In another case from some time ago (I'm going to blur some facts here so that nobody can tell who I'm talking about), a young game enthusiast decided to quit his day job and focus his full time efforts on game design and publishing. His wife said that she would allow this only if he "brought home" a paycheck of a defined amount each month. He had some money from an inheritance which was separate property and his wife allowed that he could use this. Well, he went through the nest egg, borrowed money from savings without telling his wife, maxed out the credit card he got for the business, and then got two more cards (those offers in the mail) without telling his wife and maxed them out. All the time (his company lasted 18 months and did a dozen products) he was "bringing home" the required paycheck. His company was making a profit beyond expenses, but not enough to cover the paycheck, but the paycheck continued because (a) his wife insisted and (b) he was sure he would start making more sales any time. One of the credit cards was a $5,000 cash advance spent on advertising (which produced few if any new sales). Every month, he wrote that paycheck but came up short elsewhere. He had established credit with the printers and with the companies that sold him advertising pages so he ended up deeply in debt to the printer and to advertising publishers. Worse, his first product (which sold well enough) ran out of print, but it was going to cost $20K to reprint it and the dwindling rate of sales (nowhere near as good as it had been 18 months earlier) would not support the debt load, but he "had" to reprint it to avoid looking like a company on the way out. Finally, with no more places to borrow money and creditors threatening legal action, he took the case to his wife for a home equity loan. She, of course, had no clue that his company was $40K in debt (for which he was personally liable) or that most of the family savings account was gone. It's a wonder she didn't kill him or leave him, but she did force him out of the game business immediately. He sold out for what he could get and applied that money to the debts. Moral of the story, if you are married, make your wife a part of every business decision and do not keep secrets from her about family money.

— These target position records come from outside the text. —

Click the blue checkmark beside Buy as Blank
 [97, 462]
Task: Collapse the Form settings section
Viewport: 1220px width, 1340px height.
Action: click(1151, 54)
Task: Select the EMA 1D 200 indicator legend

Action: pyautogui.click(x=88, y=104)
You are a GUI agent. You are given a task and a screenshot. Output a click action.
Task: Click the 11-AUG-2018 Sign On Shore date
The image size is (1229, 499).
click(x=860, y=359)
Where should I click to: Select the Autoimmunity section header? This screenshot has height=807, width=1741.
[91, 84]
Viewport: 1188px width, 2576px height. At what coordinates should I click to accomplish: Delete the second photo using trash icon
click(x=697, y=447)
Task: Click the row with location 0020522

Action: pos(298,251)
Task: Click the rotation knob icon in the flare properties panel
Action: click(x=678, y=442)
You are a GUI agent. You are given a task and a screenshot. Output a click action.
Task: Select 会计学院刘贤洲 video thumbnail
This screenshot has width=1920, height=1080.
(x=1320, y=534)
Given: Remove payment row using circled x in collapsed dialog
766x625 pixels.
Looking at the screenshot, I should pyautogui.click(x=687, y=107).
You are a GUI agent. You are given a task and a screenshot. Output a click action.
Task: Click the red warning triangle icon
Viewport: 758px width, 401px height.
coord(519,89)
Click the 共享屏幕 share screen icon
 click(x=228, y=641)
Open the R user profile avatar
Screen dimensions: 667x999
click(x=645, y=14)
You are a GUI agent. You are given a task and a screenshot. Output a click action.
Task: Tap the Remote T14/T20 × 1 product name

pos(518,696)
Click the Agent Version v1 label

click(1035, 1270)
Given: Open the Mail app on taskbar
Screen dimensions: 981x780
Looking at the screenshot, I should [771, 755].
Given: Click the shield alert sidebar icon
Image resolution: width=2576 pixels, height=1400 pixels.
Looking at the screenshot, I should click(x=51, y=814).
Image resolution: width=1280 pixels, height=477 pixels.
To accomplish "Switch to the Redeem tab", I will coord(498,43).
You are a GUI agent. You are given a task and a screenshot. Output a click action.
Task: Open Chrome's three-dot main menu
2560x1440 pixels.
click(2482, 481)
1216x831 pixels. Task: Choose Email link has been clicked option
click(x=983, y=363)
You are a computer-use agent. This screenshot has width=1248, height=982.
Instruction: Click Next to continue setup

In another case (actually, there are four or five of these I have seen, all about the same), an enthusiastic game designer who knew nothing about the industry but was sure his game was the next big thing got a home equity loan, printed thousands of copies of his game, and THEN (and only then) asked other game companies how to contact stores and wholesalers to sell his game. He had no clue what size the market was (few games sell over a couple of thousand copies) or who the wholesalers were or what it would take to get them to buy (some now demand that you pay them $500 for advertising before they will carry your game) or even what the discount structure was (which meant that his cost per game was fairly close to the 40% of the retail price he had printed on the games). Moral of the story, learn as much as you can about the industry before you spend a dime getting into it. GO READ MY BOOK FIRST.

I see lots of gamers who think that running a retail store, and online discount store, or a game publishing company involves low work and high reward. It does not. If it did, a lot more people would be in this business.